> [Goal of the exercise]
Please copy, word for word, the stretch of the article on Georgia's seatbelt evidence rule from "Posted on Monday, April" through "case evaluation today.".

> [Article]
· · · · ·
Posted on Monday, April 27th, 2026 at 1:02 pm
For decades, Georgia law shielded injured victims from having their seatbelt use questioned in civil court. If you were hurt in a truck crash near Alpharetta without wearing a seatbelt, the other side could not use that fact against you. That protective rule changed significantly in 2025. Governor Brian Kemp signed SB 68 into law on April 21, 2025, repealing the longstanding "gag rule" and allowing defendants in motor vehicle accident cases to introduce seatbelt non-usage evidence. Understanding this shift is critical for anyone pursuing a truck accident claim in Georgia.
If a truck crash has turned your life upside down, the legal team at Jonathan R. Brockman, P.C. can help you understand how these changes may affect your case. Call 678-343-2081 or request a free case evaluation today.
Georgia’s Former Seatbelt Gag Rule and What It Meant for Victims
For nearly four decades, O.C.G.A. § 40-8-76.1(d) prevented any party from using a victim’s failure to wear a seatbelt as evidence of negligence, causation, or to reduce damages in civil lawsuits. The statute stated that failure to buckle up "shall not be considered evidence of negligence or causation" and "shall not be evidence used to diminish any recovery for damages."
· · · · ·
> [Data lines]
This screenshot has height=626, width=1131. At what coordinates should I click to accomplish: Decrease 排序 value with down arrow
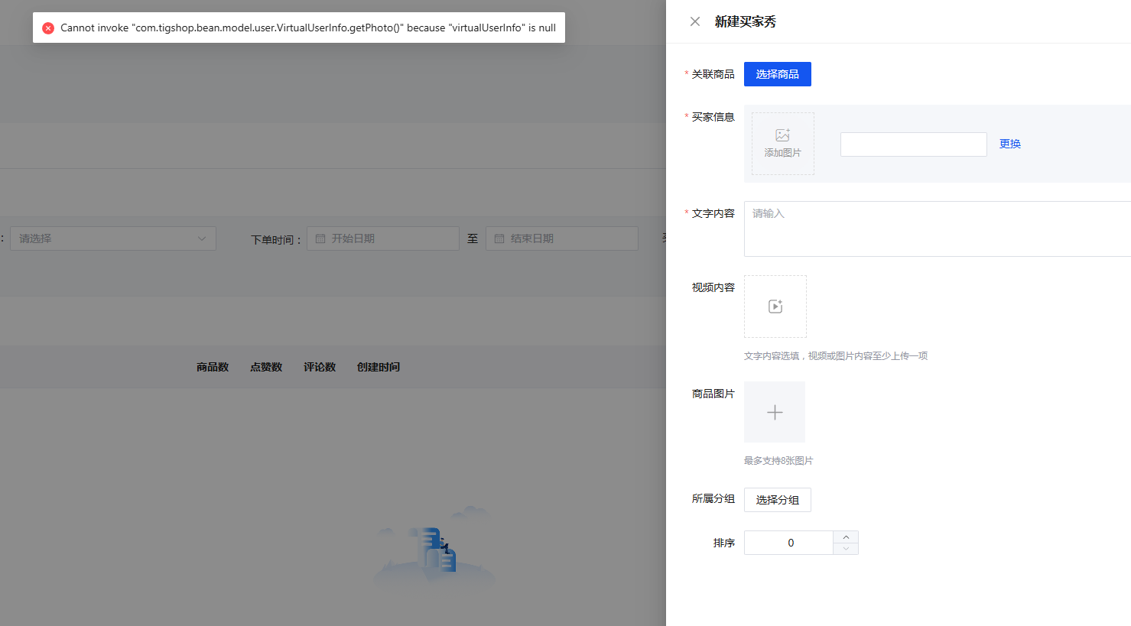pyautogui.click(x=846, y=549)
· · · · ·
> [Answer to the problem]
Posted on Monday, April 27th, 2026 at 1:02 pm
For decades, Georgia law shielded injured victims from having their seatbelt use questioned in civil court. If you were hurt in a truck crash near Alpharetta without wearing a seatbelt, the other side could not use that fact against you. That protective rule changed significantly in 2025. Governor Brian Kemp signed SB 68 into law on April 21, 2025, repealing the longstanding "gag rule" and allowing defendants in motor vehicle accident cases to introduce seatbelt non-usage evidence. Understanding this shift is critical for anyone pursuing a truck accident claim in Georgia.
If a truck crash has turned your life upside down, the legal team at Jonathan R. Brockman, P.C. can help you understand how these changes may affect your case. Call 678-343-2081 or request a free case evaluation today.